As director of Exiled Writers Ink, I can categorically say that we will provide a safe, welcoming space for the Afghan writers who manage to reach these shores but who have left everything behind not knowing the kind of life to which they were heading. Over the years I have encountered several exiled Afghan writers, one of whom was the revered poet Behrang Kohdomani. Although he was well-known in the Afghan community here, his work had never been translated into English, and so Behrang plus a bilingual Afghan born social worker and myself, met several times at a café to undertake this rewarding work. Finally, his long poem titled ‘Kabul’ was born. In it he expressed his love for Kabul, railing against the Taliban who ruled from 1996 to 2001: ‘We are plunged into the abyss of the Stone Age’, and pleading for retribution against them.
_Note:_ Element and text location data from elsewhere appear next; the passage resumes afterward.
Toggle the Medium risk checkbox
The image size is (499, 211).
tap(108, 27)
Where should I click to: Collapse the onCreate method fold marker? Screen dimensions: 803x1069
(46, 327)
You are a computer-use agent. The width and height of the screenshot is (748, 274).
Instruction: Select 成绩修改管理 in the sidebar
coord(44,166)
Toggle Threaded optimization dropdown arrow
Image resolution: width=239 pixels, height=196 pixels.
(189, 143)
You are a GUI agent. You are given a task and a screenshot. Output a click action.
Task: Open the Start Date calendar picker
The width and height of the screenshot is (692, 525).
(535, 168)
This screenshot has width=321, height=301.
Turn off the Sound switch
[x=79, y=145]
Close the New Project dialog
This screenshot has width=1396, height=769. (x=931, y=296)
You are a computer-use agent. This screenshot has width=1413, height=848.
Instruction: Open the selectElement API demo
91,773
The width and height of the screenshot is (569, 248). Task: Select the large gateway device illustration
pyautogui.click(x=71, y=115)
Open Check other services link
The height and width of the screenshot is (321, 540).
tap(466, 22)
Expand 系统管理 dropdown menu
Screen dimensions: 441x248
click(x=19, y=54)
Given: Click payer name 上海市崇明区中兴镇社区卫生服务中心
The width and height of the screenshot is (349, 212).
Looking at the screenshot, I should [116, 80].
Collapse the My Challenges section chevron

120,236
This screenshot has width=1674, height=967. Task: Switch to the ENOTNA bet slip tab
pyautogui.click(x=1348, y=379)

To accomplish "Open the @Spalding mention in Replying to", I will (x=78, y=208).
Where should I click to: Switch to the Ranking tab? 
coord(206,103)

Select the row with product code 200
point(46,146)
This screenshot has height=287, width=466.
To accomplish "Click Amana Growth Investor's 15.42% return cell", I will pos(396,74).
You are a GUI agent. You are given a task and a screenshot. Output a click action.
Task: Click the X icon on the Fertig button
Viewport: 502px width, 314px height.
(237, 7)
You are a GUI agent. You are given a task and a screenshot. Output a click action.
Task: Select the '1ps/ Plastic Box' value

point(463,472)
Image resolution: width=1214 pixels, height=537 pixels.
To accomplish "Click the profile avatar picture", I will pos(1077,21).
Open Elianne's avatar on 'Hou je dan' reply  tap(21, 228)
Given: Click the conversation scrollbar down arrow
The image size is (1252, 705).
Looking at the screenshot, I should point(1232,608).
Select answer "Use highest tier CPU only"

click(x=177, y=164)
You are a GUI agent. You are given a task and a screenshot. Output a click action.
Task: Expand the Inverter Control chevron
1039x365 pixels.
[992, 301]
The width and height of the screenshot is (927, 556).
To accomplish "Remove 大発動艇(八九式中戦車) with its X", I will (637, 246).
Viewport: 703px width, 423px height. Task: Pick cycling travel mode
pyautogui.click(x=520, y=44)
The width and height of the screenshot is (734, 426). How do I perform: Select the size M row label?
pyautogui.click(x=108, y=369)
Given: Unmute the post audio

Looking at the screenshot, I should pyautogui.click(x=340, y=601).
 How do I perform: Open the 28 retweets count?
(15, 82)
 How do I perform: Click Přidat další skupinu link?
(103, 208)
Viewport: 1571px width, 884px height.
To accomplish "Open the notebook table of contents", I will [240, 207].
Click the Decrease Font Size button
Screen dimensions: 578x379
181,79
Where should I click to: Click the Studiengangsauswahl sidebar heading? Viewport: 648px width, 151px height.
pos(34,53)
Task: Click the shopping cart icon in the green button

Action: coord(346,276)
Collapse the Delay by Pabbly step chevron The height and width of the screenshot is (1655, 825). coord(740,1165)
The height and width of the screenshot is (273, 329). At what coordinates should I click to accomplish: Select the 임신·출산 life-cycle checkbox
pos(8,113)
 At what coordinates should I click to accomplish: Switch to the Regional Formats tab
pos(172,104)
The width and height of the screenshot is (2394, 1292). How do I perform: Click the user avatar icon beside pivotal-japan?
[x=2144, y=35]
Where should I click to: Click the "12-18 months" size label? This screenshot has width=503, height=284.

As I write this, the Taliban are in control of the whole of Afghanistan. The situation we view nightly of the scenes of desperate Afghans at Kabul airport is heart-rending. Driven by terror, citizens try to flee the dark forces closing in on them. This is a fear that can barely be named, one that possesses the entire self and propels the urge to flee to be saved.
It all evokes the experiences of my parents who were desperate to leave Nazi Germany given the threat of extermination of the Jewish people there. I can only imagine the panic to gain visas for any country that would accept Jews. My mother must have struggled with other frantic Jews to procure a visa from the Uruguayan consul in Berlin and she would have fled to Uruguay had not the consul been recalled, taking with him the precious documentation and visas. Likewise, my father was engaged in the urgent struggle to flee Nazi Germany for a place of refuge and he was contacting all kinds of sponsors, a UK requirement then, even down to his contact at the manufacturer from whom he imported motor bikes for his racing in Germany. The devastating reply was that the contact refused to sponsor my father. Despite all his efforts, my father’s brother remained trapped inside Germany and was murdered at Auschwitz.
And what became of the journalist? I will end by telling you that on 25th August 2021 I received an e-mail from the Afghan journalist that he and his family had made it to London although it was a long journey. I felt greatly relieved.